Amid all the reporting on Florida’s January 31st primary something has been lost. Another race is being held that day for a vacant Congressional seat in Oregon. Specifically the 1st Congressional District. The district was vacated when long-time Congressman David Wu left open the seat after a scandal forced him out.
The seat has recently been a Democratic stronghold, not voting for Republican representation since 1973. The district is anchored in the Northeastern part of Oregon and consists of Clatsop, Columbia, Washington and Yamhill counties. The district also stretches into southwest Portland and Multnomah County. Looking at these counties it is easy to see why the district is so Democratic.
Yet both the GOP and Democrats have high hopes for the race. In 2008 Wu was uncontested and the district gave then candidate Obama over 60% of the vote. But in 2010 Wu garnered a meager 55% of the vote and the president’s approval rating in the district is currently upside down.
Republicans nominated 2010 candidate Rob Cornilles to run again for the seat. Democrats had a more crowded primary field but easily settled on former state senator Suzanne Bonamici. Cornilles has name ID after his run in 2010 but also is dragged down by the fact he is, well, a Republican. Bonamici has been introducing herself to the district and proudly portraying herself as a progressive champion.
The dynamics of the race are different from a presidential election or the midterms. The election falls on a day when GOP voters are going to the polls in Florida and less than a year before the presidential election. Dueling polls indicate the race could be close or a blowout.

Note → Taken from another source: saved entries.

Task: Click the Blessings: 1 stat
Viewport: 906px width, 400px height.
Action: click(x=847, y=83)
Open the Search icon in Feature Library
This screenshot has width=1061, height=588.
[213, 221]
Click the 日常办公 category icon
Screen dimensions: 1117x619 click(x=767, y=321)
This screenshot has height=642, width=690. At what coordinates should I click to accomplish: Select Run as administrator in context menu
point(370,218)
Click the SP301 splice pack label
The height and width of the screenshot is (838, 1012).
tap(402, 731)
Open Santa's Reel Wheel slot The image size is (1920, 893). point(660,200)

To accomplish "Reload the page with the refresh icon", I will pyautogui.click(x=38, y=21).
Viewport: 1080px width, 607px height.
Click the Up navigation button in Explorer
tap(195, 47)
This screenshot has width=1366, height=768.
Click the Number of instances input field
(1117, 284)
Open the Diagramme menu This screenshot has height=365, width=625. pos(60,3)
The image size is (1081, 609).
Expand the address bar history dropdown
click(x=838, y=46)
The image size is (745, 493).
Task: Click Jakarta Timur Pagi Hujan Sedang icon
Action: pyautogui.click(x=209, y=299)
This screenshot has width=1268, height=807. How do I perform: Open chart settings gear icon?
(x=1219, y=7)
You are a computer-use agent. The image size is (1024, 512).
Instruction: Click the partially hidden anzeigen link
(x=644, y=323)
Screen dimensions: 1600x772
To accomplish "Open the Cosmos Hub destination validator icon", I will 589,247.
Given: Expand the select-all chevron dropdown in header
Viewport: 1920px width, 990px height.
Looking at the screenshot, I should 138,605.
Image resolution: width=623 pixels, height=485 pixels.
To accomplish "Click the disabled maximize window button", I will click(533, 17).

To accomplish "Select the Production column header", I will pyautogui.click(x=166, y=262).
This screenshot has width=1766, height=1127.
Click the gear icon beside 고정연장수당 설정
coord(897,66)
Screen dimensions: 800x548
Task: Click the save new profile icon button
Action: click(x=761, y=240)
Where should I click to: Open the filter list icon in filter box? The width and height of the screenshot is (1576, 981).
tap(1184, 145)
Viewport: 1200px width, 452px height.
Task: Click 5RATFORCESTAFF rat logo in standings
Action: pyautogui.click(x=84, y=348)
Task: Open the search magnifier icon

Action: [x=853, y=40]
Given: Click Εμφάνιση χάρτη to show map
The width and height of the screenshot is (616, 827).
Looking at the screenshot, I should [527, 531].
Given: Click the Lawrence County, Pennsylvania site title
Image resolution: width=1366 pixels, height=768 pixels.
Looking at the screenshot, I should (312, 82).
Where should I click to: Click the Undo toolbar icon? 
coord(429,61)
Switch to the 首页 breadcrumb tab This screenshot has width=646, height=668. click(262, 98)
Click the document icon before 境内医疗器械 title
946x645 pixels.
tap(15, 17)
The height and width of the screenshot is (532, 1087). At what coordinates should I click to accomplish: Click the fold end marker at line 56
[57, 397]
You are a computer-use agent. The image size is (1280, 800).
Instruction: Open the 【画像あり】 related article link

Last week Cornilles campaign released a poll showing them only down 46%-42%, within the margin of error. In return, late that week Bonamici’s campaign released a poll showing her with a double-digit lead. Furthermore, due to Oregon handling its elections through mail-in ballot turnout could be high or low.
Republicans do not argue the district is deeply blue. In fact, Republicans are ready to argue that if the district gives Bonamici anything less than a double-digit victory it shows how weak the Democratic brand and the president are even in deeply blue districts. This means they would likely have no shot of flipping the 25 seat advantage the GOP has in the House. But if Bonamici crushes her challenger than Democrats will be quick to turn around and point out how unpopular the Tea Party driven GOP is.
Talking points aside the DCCC has taken great paints to make sure a repeat of NY-9 does not occur in the district. NY-9 was a heavily blue-collar Democratic district, that like OR-1, had just had a scandal-plagued Democratic Congressman resign. Republicans initially paid little attention to the race but a combination of factors (Israel, weak Democratic candidate, and demographics of district) led to a 54%-46% win for the GOP in September.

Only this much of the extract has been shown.